_Work required_
Search the records for the word "badge" and copy every line in which it occurs.

(Stored records)
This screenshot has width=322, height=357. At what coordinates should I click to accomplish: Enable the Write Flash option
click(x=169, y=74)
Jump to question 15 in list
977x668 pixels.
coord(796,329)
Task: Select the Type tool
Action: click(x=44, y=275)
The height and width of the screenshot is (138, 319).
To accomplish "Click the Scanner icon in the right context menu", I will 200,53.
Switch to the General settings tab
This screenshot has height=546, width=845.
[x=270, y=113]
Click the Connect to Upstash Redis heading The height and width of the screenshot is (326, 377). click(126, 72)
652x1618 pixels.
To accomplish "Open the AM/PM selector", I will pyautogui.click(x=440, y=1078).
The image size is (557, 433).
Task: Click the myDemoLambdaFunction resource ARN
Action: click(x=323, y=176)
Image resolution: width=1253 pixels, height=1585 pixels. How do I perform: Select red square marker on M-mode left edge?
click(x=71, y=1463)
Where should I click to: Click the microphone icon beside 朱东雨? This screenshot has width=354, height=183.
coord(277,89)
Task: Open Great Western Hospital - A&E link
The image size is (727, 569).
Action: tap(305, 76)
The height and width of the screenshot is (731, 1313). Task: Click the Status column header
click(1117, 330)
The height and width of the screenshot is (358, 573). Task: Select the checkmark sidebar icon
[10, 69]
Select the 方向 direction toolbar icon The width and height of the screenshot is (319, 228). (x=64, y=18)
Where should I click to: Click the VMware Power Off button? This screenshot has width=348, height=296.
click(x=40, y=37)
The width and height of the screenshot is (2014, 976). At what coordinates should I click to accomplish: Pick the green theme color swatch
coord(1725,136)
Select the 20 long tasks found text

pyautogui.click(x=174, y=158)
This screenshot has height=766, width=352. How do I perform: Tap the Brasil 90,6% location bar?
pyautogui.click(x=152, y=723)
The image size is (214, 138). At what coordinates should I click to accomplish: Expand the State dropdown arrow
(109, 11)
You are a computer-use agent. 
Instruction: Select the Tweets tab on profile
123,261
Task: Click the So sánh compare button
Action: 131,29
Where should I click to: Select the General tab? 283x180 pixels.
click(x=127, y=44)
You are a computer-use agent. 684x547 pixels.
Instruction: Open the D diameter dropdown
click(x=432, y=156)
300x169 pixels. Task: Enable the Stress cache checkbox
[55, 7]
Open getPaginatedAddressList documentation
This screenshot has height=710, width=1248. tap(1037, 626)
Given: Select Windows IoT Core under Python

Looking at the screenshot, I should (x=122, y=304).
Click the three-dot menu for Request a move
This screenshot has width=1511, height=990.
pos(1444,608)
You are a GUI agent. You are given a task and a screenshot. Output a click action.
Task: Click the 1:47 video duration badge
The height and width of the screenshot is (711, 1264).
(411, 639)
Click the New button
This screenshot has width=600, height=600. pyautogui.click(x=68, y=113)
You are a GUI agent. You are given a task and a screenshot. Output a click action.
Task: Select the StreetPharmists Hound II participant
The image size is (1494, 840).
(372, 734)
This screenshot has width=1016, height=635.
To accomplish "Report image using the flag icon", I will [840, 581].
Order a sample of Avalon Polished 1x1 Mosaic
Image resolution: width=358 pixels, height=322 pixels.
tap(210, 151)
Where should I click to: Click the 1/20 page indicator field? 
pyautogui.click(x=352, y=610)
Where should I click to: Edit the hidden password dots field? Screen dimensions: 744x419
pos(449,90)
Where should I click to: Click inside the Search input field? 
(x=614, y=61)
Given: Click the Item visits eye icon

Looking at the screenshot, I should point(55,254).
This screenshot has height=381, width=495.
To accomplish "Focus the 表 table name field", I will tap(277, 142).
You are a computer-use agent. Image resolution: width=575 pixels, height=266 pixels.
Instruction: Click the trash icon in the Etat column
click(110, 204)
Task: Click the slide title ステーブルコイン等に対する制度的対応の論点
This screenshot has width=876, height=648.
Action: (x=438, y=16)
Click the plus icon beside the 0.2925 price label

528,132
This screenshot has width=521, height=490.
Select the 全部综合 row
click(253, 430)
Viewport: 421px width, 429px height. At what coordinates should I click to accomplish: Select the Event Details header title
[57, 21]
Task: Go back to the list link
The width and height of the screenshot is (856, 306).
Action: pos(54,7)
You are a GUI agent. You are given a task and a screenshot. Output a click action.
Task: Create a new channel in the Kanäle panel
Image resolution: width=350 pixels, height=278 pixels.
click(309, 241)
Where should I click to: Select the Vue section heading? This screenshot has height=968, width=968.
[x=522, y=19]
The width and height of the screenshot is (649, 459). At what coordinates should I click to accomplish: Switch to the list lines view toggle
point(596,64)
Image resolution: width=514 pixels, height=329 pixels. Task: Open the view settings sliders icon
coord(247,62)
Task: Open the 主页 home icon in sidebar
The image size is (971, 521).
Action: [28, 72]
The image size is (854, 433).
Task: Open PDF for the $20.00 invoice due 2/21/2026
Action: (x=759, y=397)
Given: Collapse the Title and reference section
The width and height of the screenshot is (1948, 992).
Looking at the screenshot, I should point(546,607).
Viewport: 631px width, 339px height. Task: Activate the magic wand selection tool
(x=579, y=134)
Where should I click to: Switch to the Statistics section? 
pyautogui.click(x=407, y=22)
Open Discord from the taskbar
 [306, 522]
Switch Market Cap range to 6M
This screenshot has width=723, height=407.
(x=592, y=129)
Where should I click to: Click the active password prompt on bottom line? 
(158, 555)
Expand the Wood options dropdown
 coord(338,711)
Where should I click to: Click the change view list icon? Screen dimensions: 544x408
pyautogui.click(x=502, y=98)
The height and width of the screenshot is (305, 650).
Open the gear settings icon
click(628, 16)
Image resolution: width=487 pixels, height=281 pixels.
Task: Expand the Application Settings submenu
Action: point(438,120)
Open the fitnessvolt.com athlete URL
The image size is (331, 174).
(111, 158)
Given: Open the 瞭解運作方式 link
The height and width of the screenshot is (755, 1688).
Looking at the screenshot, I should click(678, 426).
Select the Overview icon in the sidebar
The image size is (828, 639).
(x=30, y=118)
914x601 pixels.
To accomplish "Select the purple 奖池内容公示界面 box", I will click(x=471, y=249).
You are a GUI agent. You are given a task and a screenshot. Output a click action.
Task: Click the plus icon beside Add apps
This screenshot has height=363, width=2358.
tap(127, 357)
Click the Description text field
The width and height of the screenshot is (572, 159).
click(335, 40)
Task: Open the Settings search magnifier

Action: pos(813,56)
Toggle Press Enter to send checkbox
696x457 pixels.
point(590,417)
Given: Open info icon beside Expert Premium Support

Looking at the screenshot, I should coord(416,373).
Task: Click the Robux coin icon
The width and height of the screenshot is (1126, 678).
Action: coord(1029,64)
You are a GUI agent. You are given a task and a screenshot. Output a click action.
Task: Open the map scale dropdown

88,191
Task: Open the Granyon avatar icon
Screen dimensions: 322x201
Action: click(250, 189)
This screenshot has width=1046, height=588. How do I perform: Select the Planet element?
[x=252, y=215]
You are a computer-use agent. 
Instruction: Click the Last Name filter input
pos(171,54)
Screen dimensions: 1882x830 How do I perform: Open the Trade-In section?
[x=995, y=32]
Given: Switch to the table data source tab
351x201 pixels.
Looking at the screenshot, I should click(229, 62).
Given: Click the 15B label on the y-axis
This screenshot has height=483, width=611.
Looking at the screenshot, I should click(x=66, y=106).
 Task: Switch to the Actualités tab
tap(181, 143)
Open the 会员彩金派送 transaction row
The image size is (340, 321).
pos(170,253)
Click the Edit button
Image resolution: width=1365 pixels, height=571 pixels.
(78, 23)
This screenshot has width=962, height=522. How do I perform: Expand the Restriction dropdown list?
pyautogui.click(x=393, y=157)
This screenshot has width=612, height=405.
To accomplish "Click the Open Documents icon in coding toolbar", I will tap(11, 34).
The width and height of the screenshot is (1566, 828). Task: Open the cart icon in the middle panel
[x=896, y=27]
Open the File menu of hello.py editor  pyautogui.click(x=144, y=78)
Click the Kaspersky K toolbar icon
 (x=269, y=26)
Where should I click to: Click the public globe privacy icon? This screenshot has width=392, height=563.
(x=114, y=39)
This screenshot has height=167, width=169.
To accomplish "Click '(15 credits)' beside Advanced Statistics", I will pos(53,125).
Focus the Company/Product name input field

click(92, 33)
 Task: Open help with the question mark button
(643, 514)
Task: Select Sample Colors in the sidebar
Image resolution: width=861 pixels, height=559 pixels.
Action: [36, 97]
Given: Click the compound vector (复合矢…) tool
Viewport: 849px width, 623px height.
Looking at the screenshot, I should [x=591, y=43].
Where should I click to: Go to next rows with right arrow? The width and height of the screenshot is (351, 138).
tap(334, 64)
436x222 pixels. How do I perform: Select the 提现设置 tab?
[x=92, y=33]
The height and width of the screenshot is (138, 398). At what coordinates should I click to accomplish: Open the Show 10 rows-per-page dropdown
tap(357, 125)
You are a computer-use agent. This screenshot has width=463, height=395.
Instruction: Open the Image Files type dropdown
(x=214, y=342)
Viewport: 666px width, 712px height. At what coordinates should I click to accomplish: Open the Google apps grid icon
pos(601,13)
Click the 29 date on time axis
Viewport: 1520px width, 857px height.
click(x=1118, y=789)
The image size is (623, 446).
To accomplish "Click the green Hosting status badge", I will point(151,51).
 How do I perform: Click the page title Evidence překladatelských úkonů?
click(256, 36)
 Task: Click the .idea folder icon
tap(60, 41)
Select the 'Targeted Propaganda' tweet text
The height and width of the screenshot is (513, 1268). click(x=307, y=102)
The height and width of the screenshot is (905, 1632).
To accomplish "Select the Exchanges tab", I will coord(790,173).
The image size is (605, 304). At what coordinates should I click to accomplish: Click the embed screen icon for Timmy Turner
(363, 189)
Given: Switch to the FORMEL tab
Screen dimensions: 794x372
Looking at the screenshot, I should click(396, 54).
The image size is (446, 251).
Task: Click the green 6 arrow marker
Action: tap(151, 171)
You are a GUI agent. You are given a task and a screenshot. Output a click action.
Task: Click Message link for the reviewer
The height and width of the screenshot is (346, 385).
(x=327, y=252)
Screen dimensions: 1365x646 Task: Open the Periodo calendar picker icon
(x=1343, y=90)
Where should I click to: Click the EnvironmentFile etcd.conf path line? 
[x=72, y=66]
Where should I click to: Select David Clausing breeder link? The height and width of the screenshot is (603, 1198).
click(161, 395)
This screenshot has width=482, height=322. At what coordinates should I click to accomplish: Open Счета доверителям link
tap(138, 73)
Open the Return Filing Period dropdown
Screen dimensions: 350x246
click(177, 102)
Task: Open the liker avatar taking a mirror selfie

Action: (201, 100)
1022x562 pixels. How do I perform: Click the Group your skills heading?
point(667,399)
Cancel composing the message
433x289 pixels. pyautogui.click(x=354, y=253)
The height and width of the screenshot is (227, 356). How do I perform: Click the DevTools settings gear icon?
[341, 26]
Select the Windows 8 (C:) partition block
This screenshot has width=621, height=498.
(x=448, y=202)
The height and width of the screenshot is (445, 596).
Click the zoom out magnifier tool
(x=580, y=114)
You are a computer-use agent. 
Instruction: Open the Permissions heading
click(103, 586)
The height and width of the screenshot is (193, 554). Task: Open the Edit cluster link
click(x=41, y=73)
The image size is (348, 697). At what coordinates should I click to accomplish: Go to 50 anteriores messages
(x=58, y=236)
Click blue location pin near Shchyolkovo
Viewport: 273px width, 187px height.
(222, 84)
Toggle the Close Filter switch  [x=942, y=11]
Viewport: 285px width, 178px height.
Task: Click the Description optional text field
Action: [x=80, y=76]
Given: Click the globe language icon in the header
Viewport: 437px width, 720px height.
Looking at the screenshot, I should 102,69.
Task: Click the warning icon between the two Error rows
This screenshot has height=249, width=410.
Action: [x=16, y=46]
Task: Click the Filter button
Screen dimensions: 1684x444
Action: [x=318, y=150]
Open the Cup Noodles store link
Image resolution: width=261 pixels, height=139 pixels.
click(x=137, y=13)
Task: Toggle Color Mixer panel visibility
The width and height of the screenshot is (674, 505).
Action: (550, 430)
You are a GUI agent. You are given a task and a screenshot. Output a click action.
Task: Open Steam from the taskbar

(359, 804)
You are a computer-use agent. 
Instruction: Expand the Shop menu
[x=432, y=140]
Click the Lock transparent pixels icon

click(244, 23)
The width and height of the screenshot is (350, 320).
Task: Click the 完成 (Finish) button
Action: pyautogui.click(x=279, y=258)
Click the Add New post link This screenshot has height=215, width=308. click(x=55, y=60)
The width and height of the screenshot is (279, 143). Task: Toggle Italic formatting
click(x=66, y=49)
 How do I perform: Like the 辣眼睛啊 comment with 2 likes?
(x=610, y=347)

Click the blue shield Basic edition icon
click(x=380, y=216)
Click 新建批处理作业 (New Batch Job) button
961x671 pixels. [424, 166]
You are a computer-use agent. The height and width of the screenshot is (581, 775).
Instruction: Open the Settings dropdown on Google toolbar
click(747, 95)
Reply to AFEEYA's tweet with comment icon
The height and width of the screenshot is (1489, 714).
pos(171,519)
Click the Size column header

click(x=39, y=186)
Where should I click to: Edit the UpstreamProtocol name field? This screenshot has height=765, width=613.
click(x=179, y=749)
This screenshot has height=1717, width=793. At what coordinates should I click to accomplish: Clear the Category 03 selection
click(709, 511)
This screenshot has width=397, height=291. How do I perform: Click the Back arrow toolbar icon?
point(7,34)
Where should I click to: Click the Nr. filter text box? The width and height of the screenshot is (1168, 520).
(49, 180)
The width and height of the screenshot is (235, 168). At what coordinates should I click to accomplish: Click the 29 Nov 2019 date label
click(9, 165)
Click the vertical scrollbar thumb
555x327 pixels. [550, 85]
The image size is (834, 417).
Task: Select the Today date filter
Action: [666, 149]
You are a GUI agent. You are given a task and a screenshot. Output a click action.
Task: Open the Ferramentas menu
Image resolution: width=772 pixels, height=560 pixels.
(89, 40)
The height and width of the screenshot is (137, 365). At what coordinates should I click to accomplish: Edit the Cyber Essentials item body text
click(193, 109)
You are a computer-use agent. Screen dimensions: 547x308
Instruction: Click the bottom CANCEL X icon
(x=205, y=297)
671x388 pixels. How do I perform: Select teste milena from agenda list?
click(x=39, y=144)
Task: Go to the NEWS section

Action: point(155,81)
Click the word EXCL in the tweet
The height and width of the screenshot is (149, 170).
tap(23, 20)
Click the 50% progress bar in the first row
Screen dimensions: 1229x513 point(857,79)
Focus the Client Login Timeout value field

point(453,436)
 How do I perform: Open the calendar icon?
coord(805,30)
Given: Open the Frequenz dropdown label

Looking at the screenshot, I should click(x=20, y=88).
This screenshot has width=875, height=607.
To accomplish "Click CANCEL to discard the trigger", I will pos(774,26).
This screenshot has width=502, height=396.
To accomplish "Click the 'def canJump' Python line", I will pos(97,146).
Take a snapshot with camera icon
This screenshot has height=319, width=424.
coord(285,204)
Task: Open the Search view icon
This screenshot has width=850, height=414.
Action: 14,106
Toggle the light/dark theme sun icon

_Reply_
Task: Click the 1:47 video duration badge
To accomplish "Click the green Hosting status badge", I will point(151,51).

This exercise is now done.